CHS and Fallbrook showed their contempt for the court, says CNA, by taking the draconian step of closing the hospital. Instead of respecting the rights of the RNs and accepting their democratic choice to form a union, CHS and Fallbrook terminated all staff, and then appealed the decision ordering them to repay the RNs’ bargaining costs.
Judge Edwards blasted CHS’ arguments against paying negotiating costs as “not only meritless, it reflects real chutzpah,” a Yiddish term which Edwards noted, in legal terms, is the equivalent of “a young man, convicted of murdering his parents, who argues for mercy on the ground that he is an orphan.”
Ultimately, Judge Edwards noted, Fallbrook had “cherry-picked the record” to present its defenses. In fact, the NLRB’s 2014 decision “rests on the Hospital’s entire record of unfair labor practices which in this case is quite extensive. The Board found that the totality of Fallbrook’s misconduct justified the remedy.”

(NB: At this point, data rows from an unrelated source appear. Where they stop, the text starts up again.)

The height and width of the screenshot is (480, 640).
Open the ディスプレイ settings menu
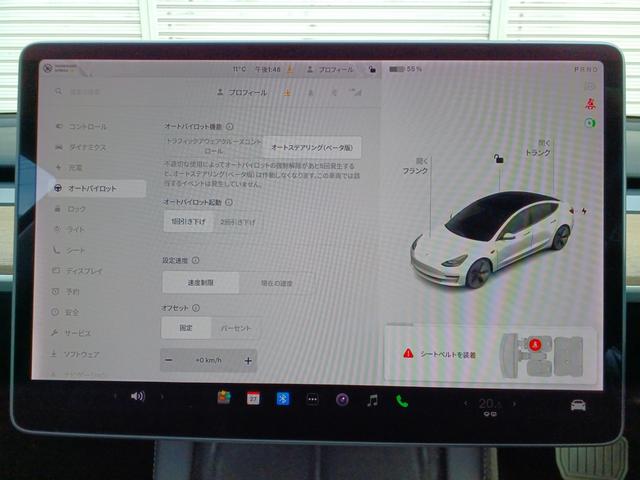pyautogui.click(x=85, y=271)
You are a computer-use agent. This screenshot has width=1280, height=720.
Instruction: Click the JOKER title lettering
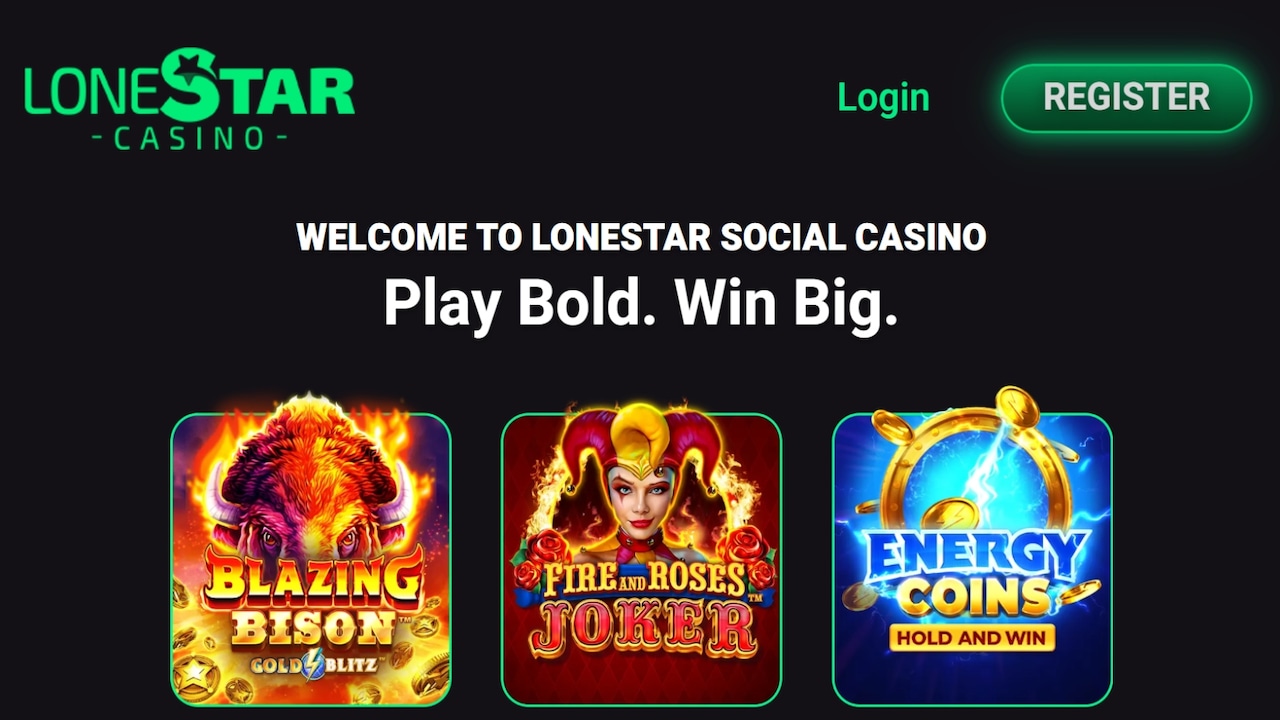coord(642,627)
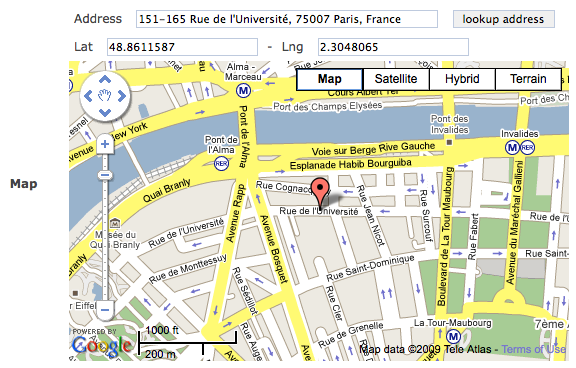
Task: Pan the map up with arrow control
Action: pos(105,79)
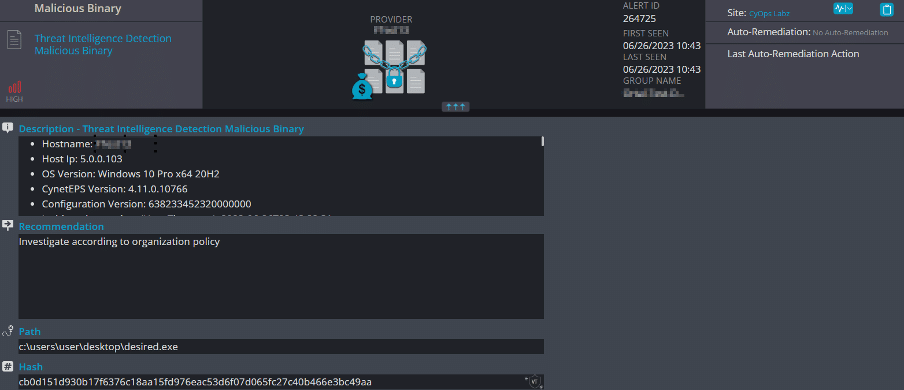
Task: Open the activity pulse dropdown button
Action: (x=843, y=9)
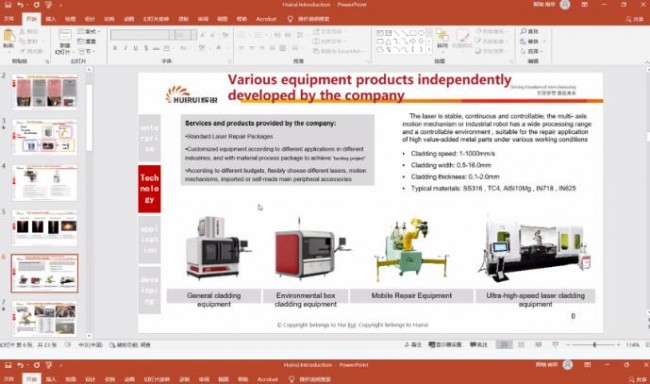This screenshot has height=384, width=650.
Task: Click the user account avatar in upper title bar
Action: click(x=565, y=5)
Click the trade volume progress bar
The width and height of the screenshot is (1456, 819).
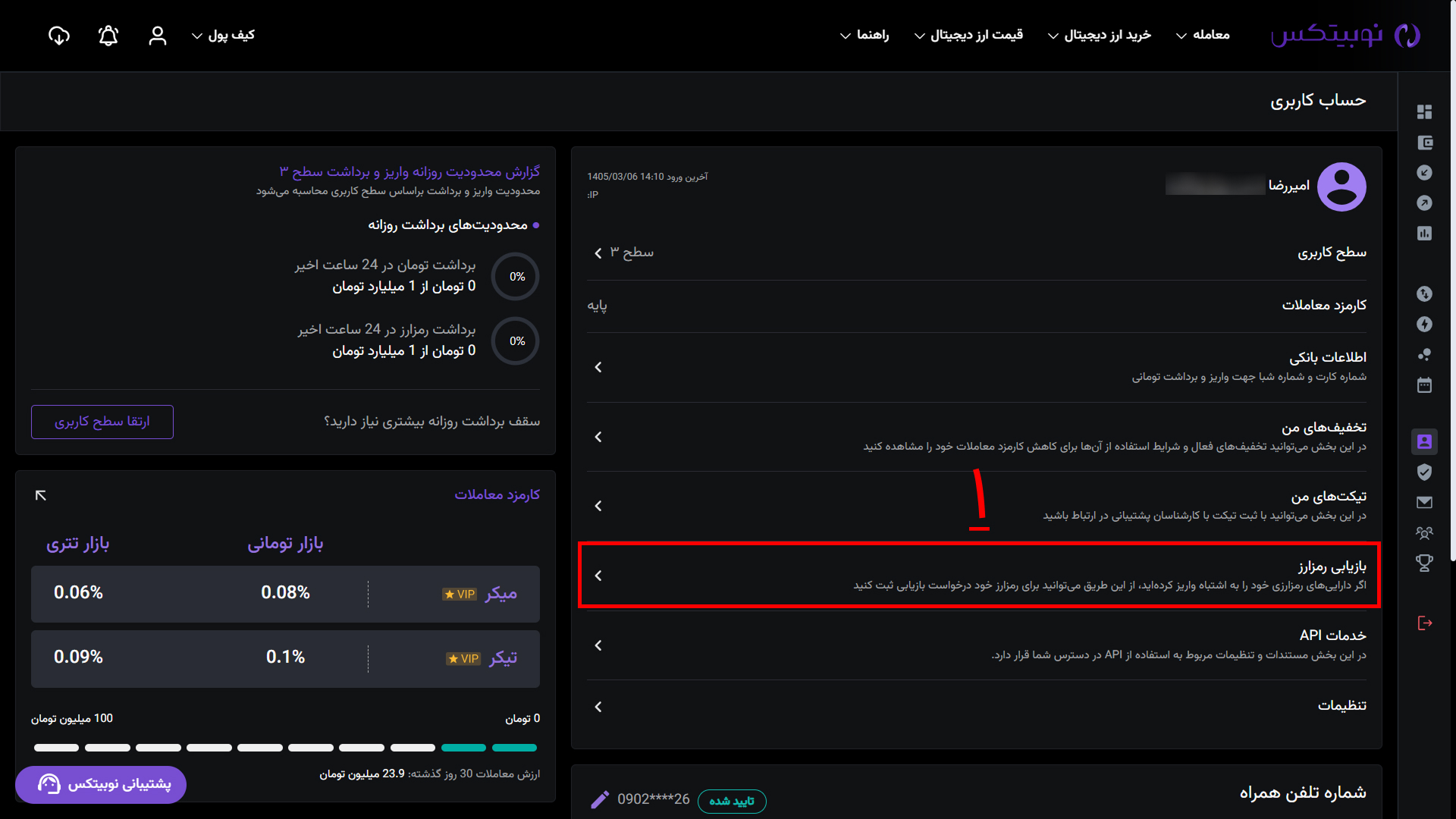click(x=285, y=748)
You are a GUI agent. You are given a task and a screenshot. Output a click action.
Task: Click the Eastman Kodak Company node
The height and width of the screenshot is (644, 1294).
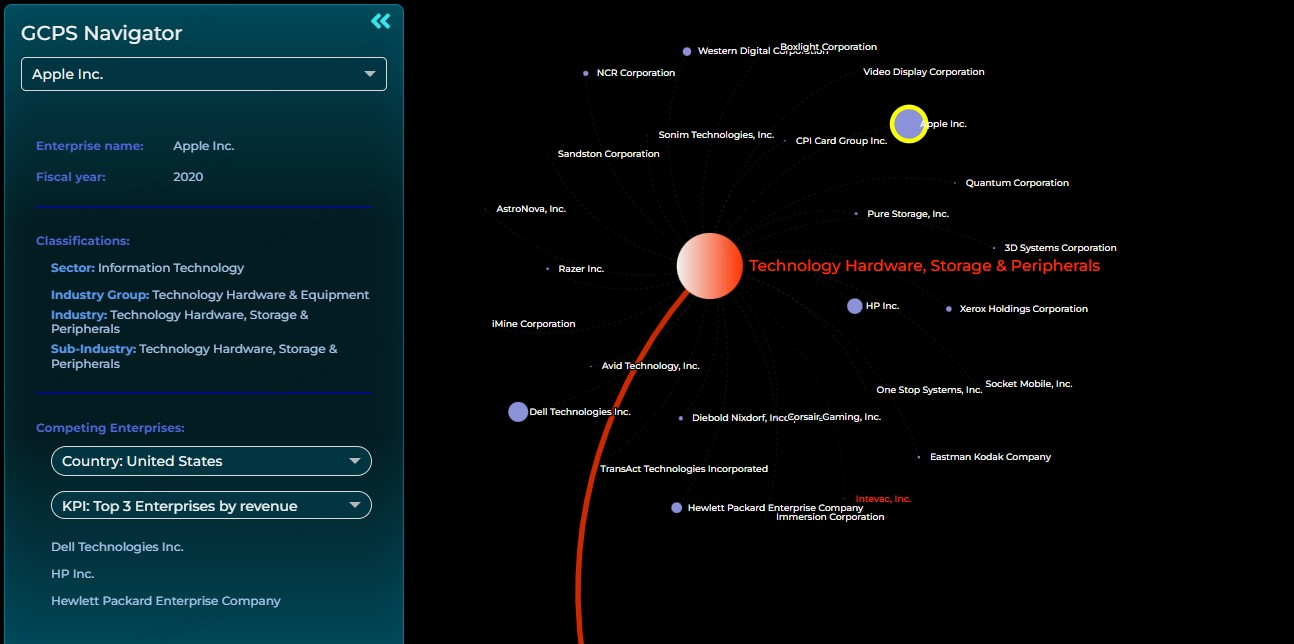pos(919,457)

“CHS is probably the most arrogant, and lawless employer in the healthcare industry,” said NNU co-president Karen Higgins, RN, today. “This welcome decision, along with a recent NLRB decision and jury verdict for a heroic Ohio CHS RN, Ann Wayt, illegally fired by another CHS hospital, are an indication of what RNs seeking to improve patient care standards in CHS hospitals have had to endure. NNU will never stop fighting for RNs’ ability to advocate for their patients and their own rights.”
In a striking parallel to the Fallbrook case, on April 30, the National Labor Relations Board affirmed a labor board law judge’s decision ordering CHS’ Affinity Medical Center to reimburse Wayt for expenses she incurred responding to Affinity’s unlawful attempt to have the Ohio Board of Nursing revoke her RN license after she was fired by Affinity for supporting union organizing efforts by NNU’s Ohio affiliate, National Nurses Organizing Committee-Ohio. Wayt subsequently won a $2 million court judgment against Affinity-CHS for its brazen defamatory attacks on her.
Further, the NLRB took the additional unusual step of ordering a top Affinity official to actually read aloud to assembled employees, in the presence of an NLRB official, the Board’s order to cease and desist its multiple violations of labor law and the RNs’ rights, including threats of physical violence and discipline against union supporters.
And, the Board issued a stern warning to the high-handed CHS lead attorney Donald Carmody, as well as other CHS lawyers, that they faced potential disciplinary proceedings if they continued submitting non-meritorious defenses to justify lawless CHS behavior in flagrant disregard of employee rights.
CHS has also been reprimanded for violations of federal labor law at other hospitals represented by NNU affiliates in California and West Virginia.
CHS’ Barstow Community Hospital, in Barstow, Ca., has also petitioned the DC Court of Appeals for review of an NLRB decision mirroring the Fallbrook case that also ordered the hospital to repay nurses and the union for negotiating expenses in the face of similar willful refusal to bargain in good faith and other violations of labor law. The case is pending and may be set for argument in the fall.
Meanwhile, in Fallbrook, the Fallbrook Hospital District still owns the vacant building, while two nearby district hospitals have examined ways to restore an acute care facility to the rural northern San Diego County community. CNA still has other charges of violations of labor law pending against Fallbrook/CHS.